今日の『朝日新聞』に「北朝鮮・脱北防止へ全戸調査」という興味深い記事が載っていました。

 それによれば、北朝鮮各地で4月上旬から、治安当局が各世帯の脱北者の有無を確認するためとみられる一斉調査を始めたようです。

 「不在者の居場所を説明できない家族ら1000人以上が拘束されて厳しい尋問を受けている模様だ」と書かれています。

 全世帯を対象にした一斉調査は異例なんだそうです。

 さて、この脱北一斉調査の原因ですが、この記事は次のように書いています。

 「昨年11月のデノミネーションの失敗で深刻な経済危機に陥っている上に、3月下旬に起きた韓国軍哨戒艇『天安』の沈没事件を受けて半島情勢が緊迫。脱北行為をくい止めようと当局が住民管理を強化したとみられる」

 デノミの失敗がこの脱北一斉調査につながったことは間違いありませんが、「天安」事件が一斉調査の原因とは私は思いません。

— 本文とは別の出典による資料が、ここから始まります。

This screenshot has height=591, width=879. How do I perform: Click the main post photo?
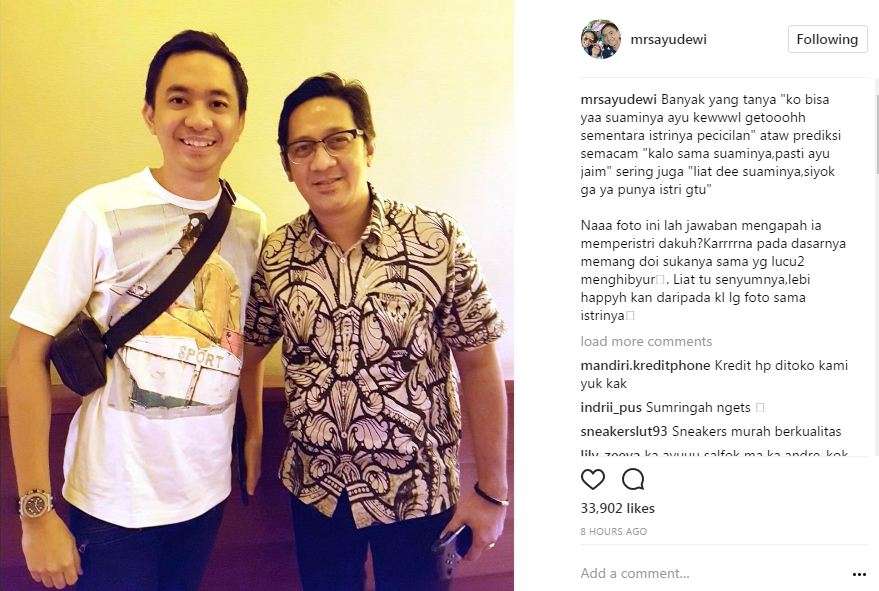click(257, 296)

 昨日も書きましたが、国際環境が平和な場合にはいくら独裁国家といえども簡単に国民を弾圧することは難しいのです。

 毛沢東が大躍進政策をするときに金門島を砲撃しましたし、また日本でも近衛内閣が国家総動員法を通したのは日中戦争の最中でした。

 「天安」撃沈事件とこの脱北一斉調査がほぼ同じ時期に起きていることがポイントです。北朝鮮は韓国の哨戒艇の撃沈という外圧を利用して国内の弾圧を考えた可能性が大です。

 つまり韓国の「天安」での死亡者は北朝鮮のデノミ失敗の生け贄になってしまったわけです。